Beethoven's Doctor Accidentally Poisoned Him, Pathologist Claims
Wednesday, August 29, 2007

AP


VIENNA, Austria —  Did someone kill Beethoven? A Viennese pathologist claims the composer's physician did — inadvertently overdosing him with lead in a case of a cure that went wrong.

Other researchers are not convinced, but there is no controversy about one fact: The master had been a very sick man years before his death in 1827. Previous research determined that Beethoven had suffered from lead poisoning, first detecting toxic levels of the metal in his hair and then, two years ago, in bone fragments. Those findings strengthened the belief that lead poisoning may have contributed — and ultimately led — to his death at age 57.

But Viennese forensic expert Christian Reiter claims to know more after months of painstaking work applying CSI-like methods to strands of Beethoven's hair.

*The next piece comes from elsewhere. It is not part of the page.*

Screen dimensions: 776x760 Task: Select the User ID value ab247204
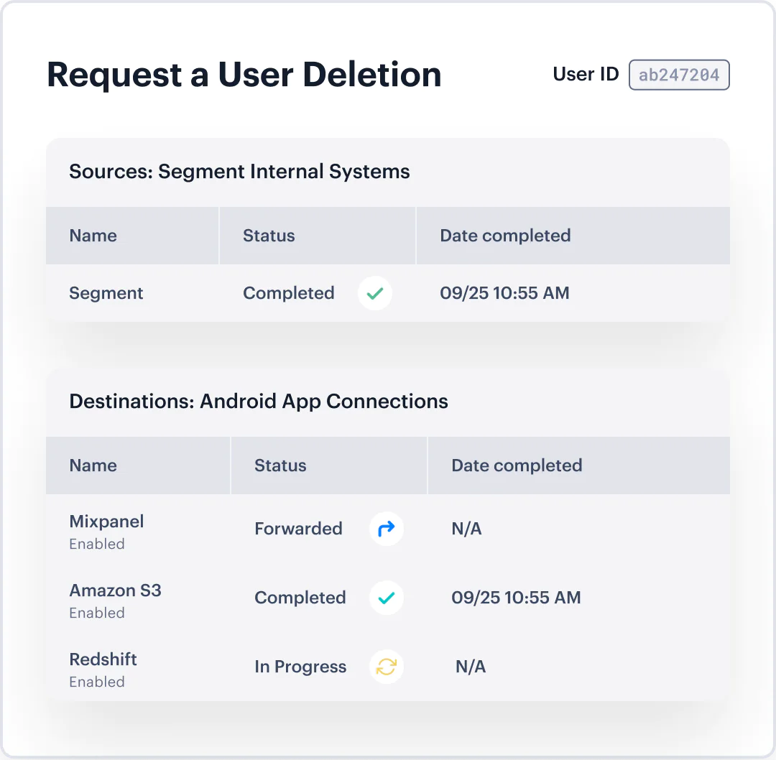679,75
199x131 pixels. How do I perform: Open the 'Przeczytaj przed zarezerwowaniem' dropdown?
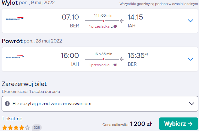click(100, 104)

He says his analysis, published last week in the Beethoven Journal, shows that in the final months of the composer's life, lead concentrations in his body spiked every time he was treated by his doctor, Andreas Wawruch, for fluid inside the abdomen. Those lethal doses permeated Beethoven's ailing liver, ultimately killing him, Reiter told The Associated Press.

"His death was due to the treatments by Dr. Wawruch," said Reiter, head of the Department of Forensic Medicine at Vienna's Medical University. "Although you cannot blame Dr. Wawruch — how was he to know that Beethoven already had a serious liver ailment?"

Nobody did back then.

Only through an autopsy after the composer's death in the Austrian capital on March 26, 1827, were doctors able to establish that Beethoven suffered from cirrhosis of the liver as well as edemas of the abdomen. Reiter says that in attempts to ease the composer's suffering, Wawruch repeatedly punctured the abdominal cavity — and then sealed the wound with a lead-laced poultice.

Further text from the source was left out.